── RECORD EXTRACTS ──

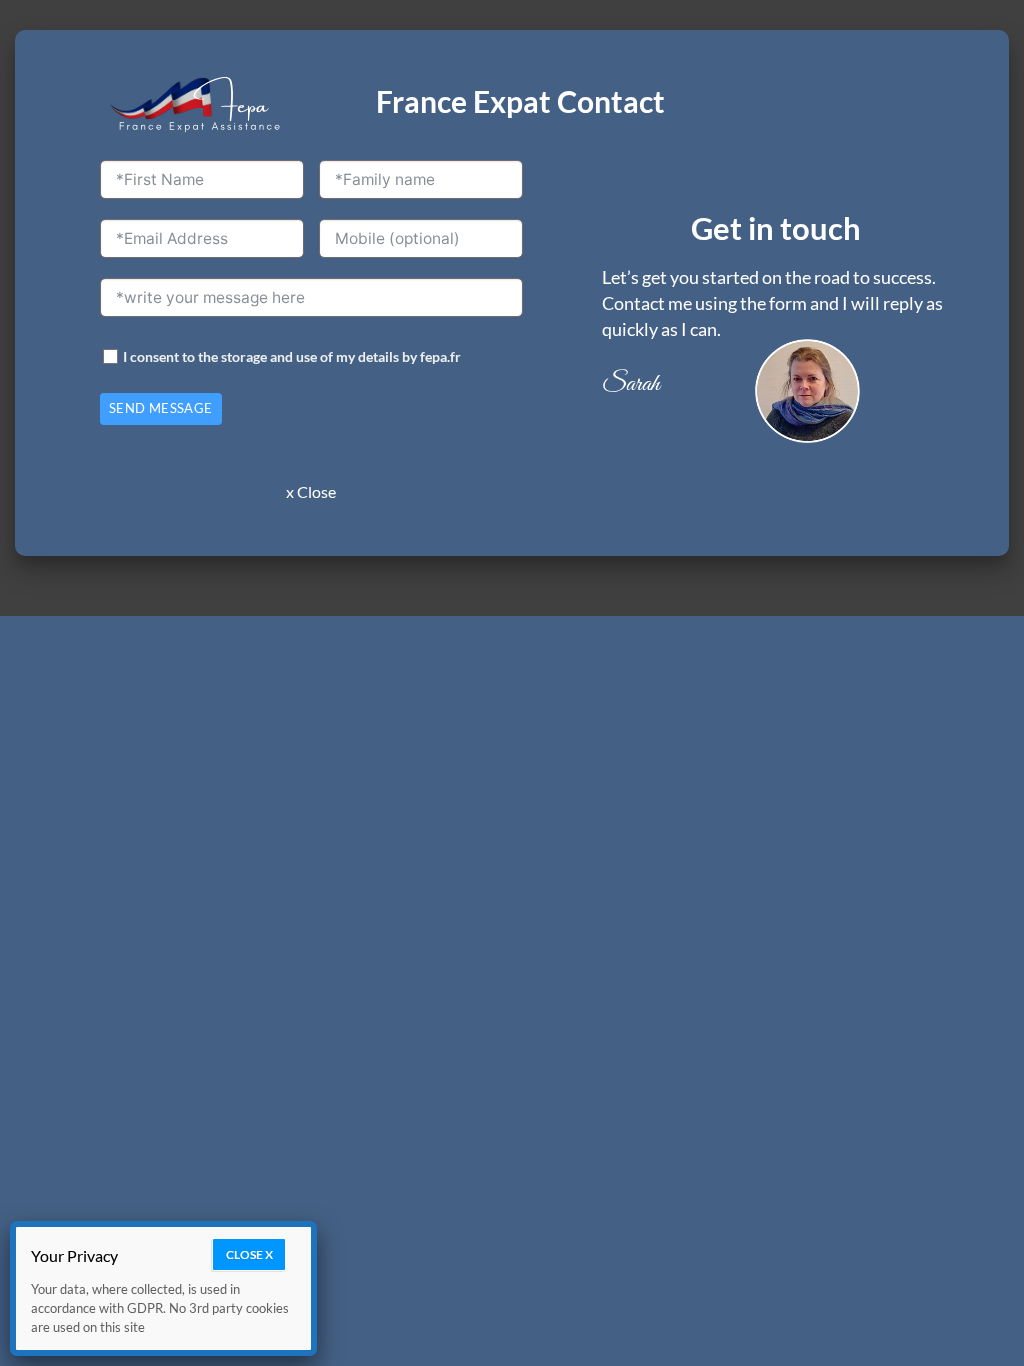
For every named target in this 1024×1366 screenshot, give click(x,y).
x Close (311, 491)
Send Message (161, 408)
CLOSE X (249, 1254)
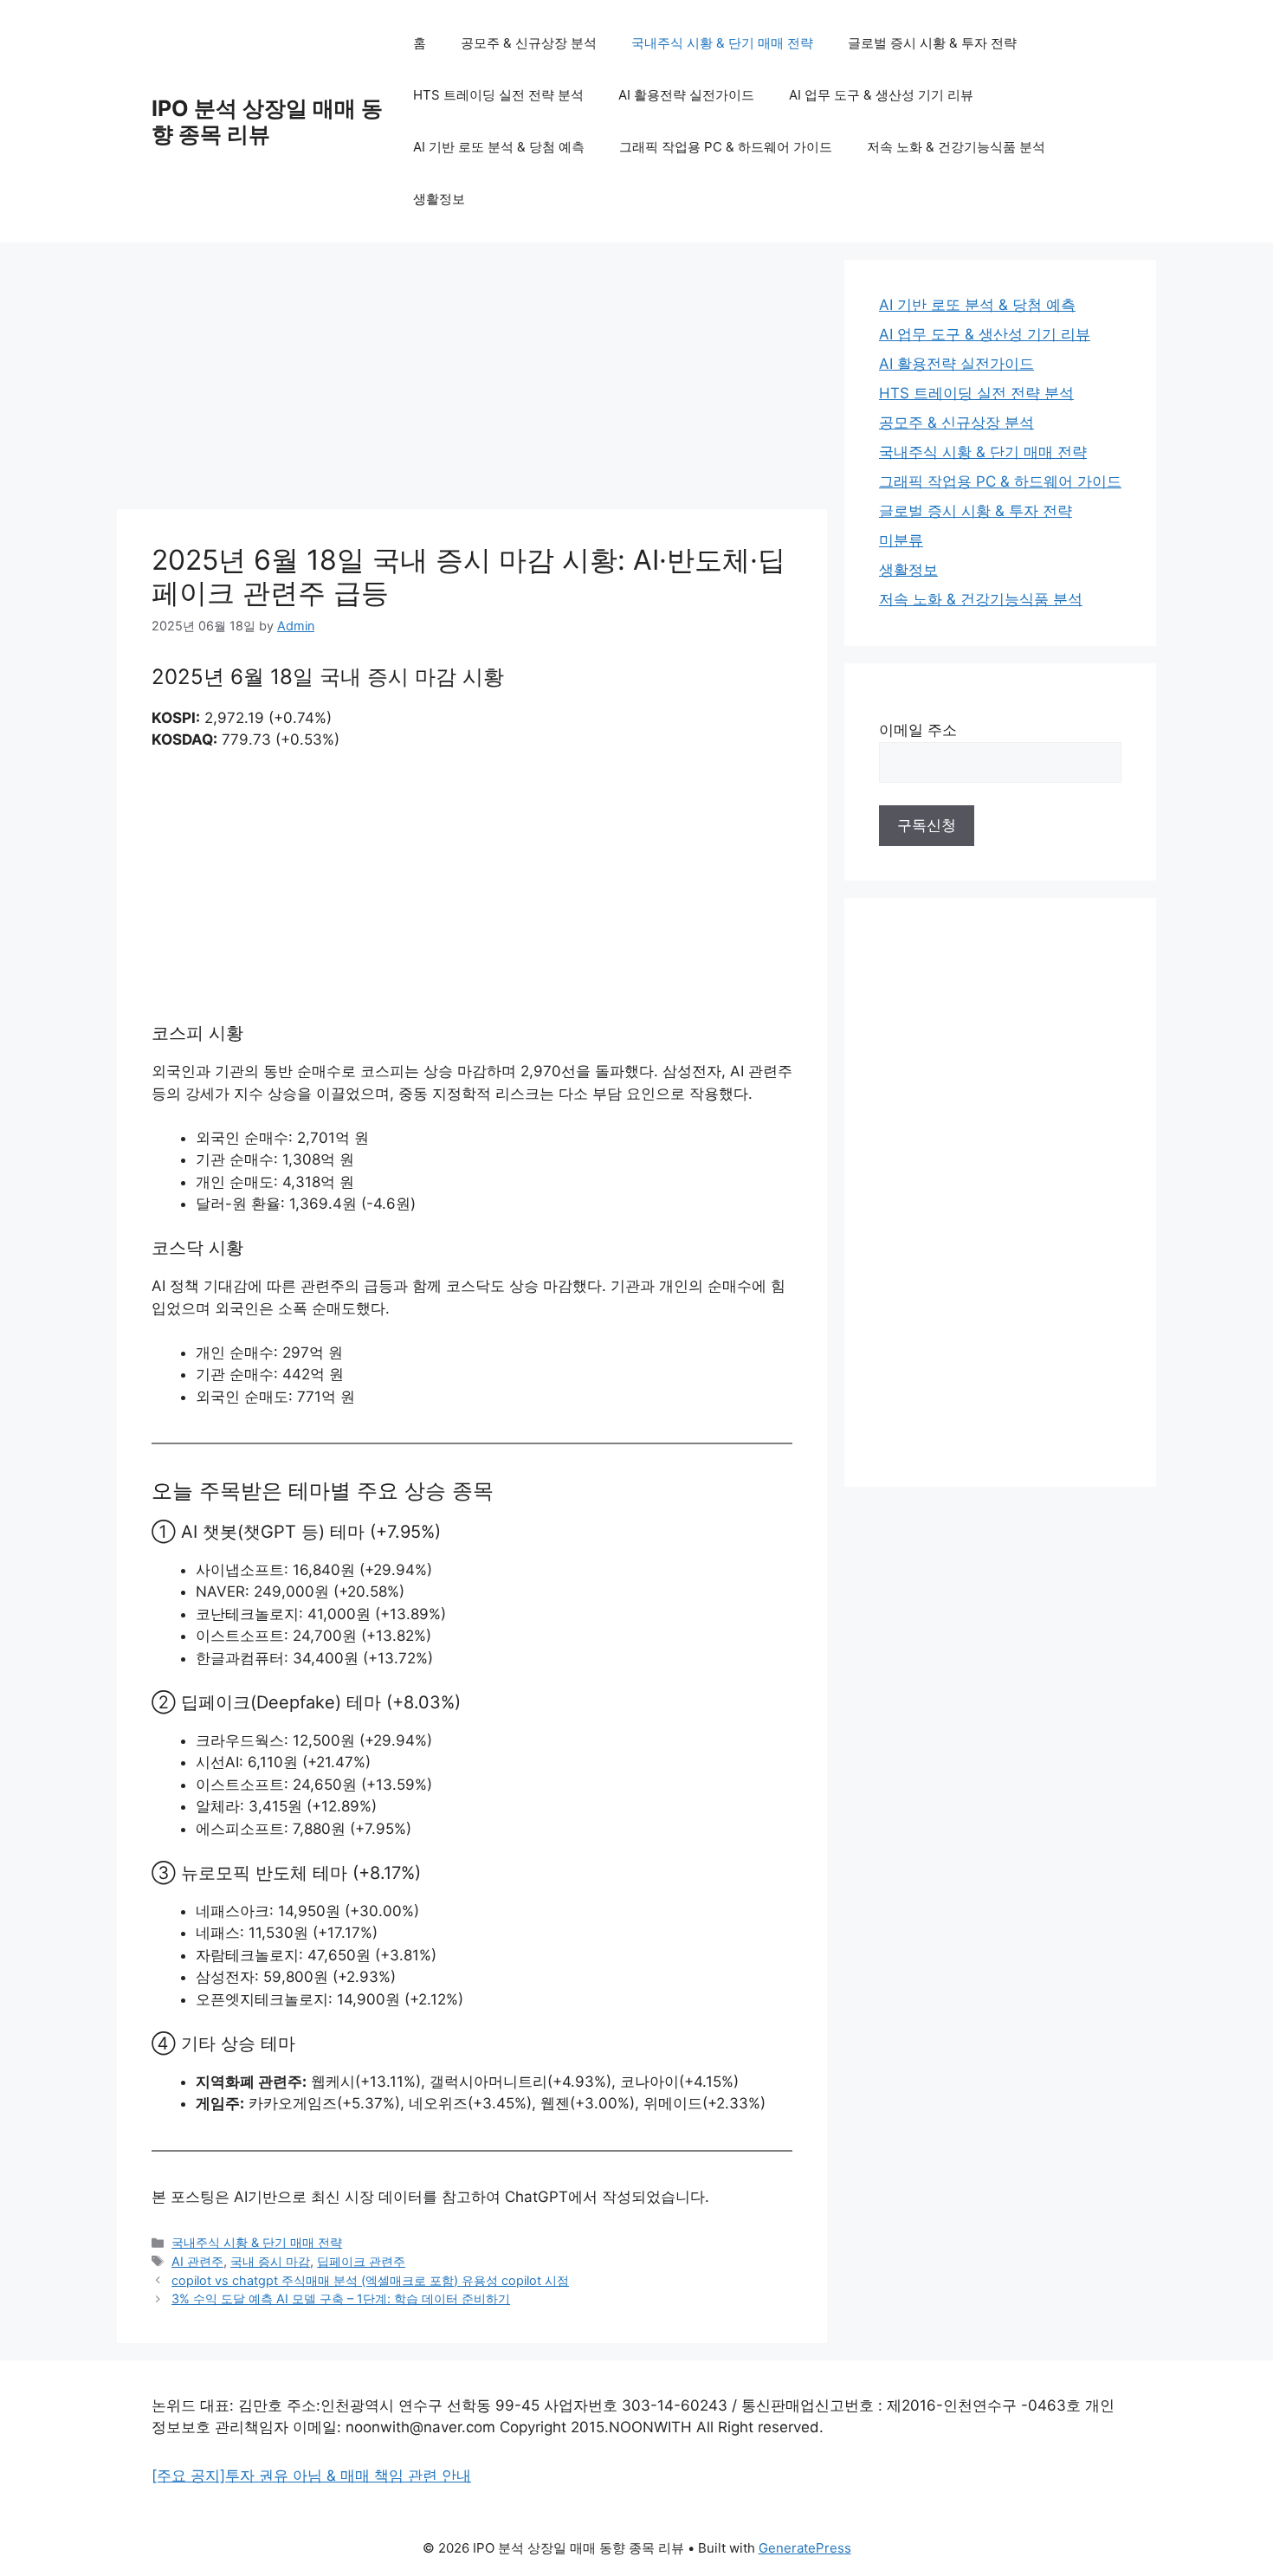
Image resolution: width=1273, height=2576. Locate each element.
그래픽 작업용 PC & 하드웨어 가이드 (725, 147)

───
── RECORD EXTRACTS ──

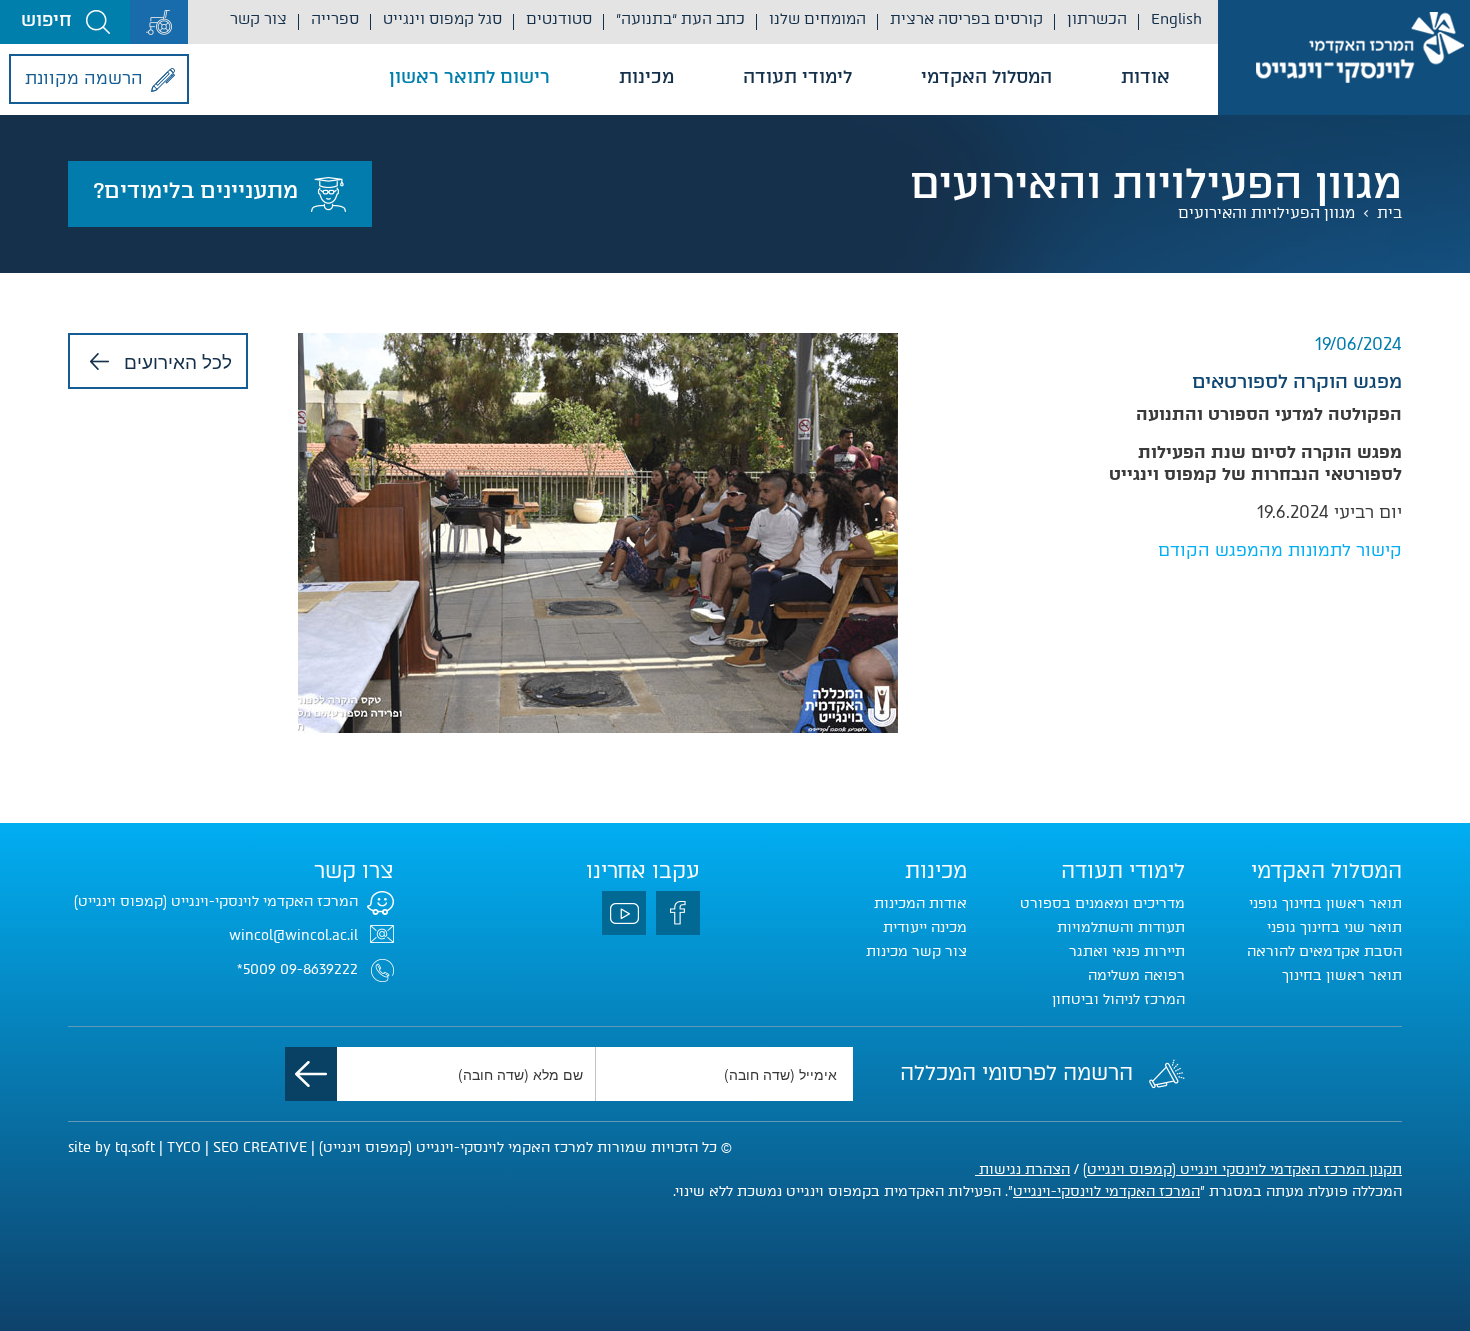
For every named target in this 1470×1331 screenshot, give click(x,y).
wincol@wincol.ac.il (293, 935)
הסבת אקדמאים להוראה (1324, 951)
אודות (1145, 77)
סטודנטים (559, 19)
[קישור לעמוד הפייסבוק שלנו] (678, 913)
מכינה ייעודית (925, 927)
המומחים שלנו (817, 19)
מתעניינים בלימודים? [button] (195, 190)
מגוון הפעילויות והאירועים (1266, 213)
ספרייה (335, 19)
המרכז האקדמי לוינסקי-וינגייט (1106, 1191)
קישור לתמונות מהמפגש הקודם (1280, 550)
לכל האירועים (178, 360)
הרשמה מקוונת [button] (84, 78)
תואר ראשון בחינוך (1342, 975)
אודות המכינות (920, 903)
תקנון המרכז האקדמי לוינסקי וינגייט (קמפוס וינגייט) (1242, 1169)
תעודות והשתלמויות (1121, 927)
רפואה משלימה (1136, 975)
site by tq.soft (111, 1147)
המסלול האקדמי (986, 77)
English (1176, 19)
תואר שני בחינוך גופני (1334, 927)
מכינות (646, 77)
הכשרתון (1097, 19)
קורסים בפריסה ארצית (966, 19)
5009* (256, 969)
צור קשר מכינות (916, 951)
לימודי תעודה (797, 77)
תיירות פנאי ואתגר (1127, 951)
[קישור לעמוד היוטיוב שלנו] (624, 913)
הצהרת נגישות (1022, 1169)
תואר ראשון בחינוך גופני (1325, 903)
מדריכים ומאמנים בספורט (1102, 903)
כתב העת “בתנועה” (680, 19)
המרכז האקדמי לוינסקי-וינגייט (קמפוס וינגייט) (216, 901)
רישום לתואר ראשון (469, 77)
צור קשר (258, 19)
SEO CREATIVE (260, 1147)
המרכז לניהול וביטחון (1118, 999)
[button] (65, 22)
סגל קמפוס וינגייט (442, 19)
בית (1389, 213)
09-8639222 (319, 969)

───

* _ABOUT THIS TASK_:
From the records above, copy out the line with "מדריכים ומאמנים בספורט (1102, 903)", the line with "09-8639222 (319, 969)", and every line between them, word for word.

* _EXERCISE ANSWER_:
מדריכים ומאמנים בספורט (1102, 903)
כתב העת “בתנועה” (680, 19)
המרכז האקדמי לוינסקי-וינגייט (קמפוס וינגייט) (216, 901)
רישום לתואר ראשון (469, 77)
צור קשר (258, 19)
SEO CREATIVE (260, 1147)
המרכז לניהול וביטחון (1118, 999)
[button] (65, 22)
סגל קמפוס וינגייט (442, 19)
בית (1389, 213)
09-8639222 (319, 969)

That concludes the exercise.